In Taiwan, the first case was confirmed and announced on January 17, 2020.[33] Up to April 7, a total of 376 cases were confirmed by Taiwan Centers for Disease Control (TCDC), and five adult cases died (1.3%). Among confirmed cases, 24 (6.4%) cases are younger than 20 years old, and only four cases (1.7 %) was younger than 10 years of age. Most of the children and teenagers (20, 83.3% of infected children) had travel history to European or American locations (Table 3). Four other children all had definite direct or indirect contact histories with someone who had travelled back from other countries.
Table 3

SARS-CoV-2–positive children and teenagers younger than 20 years old in Taiwan from January 10 to April 7, 202010,[34]
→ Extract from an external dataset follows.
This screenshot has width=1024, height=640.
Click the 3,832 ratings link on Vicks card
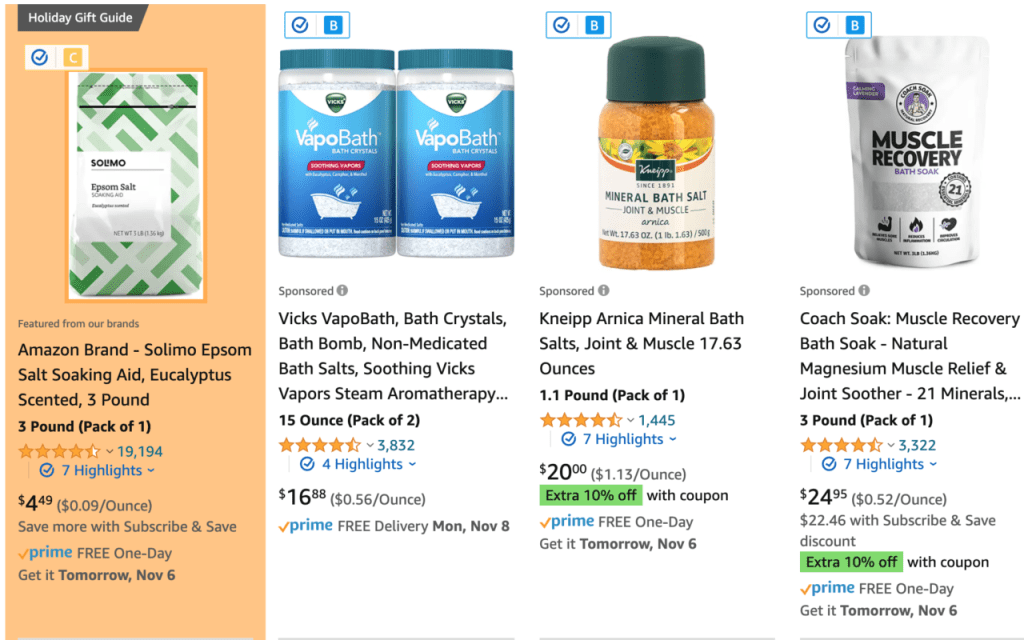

SARS-CoV-2–positive children and teenagers younger than 20 years old in Taiwan from January 10 to April 7, 202010,[34] Among the 24 children and teenagers, only one 11-year-old boy (4.2%) was completely asymptomatic (Table 3). Fever (n = 17, 70.8%), cough (n = 9, 37.5%), and headache (n = 6, 25.0%) were the top three symptoms, especially in teenagers. Loss of smell and/or taste were found in three (12.5%) teenagers. One of them just travelled back from Spain, and the other two cases had travelled back from the United Kingdom. In the four reported preschool children, fever was the only presentation when they were diagnosed. According to the statement of the TCDC, there was no mortality among these children and teenagers. All information on these SARS-CoV-2–positive children listed in Table 3 were obtained from the daily announcement of the TCDC.[10,34] Until April 7, 2020, no infants or neonates had been identified in Taiwan.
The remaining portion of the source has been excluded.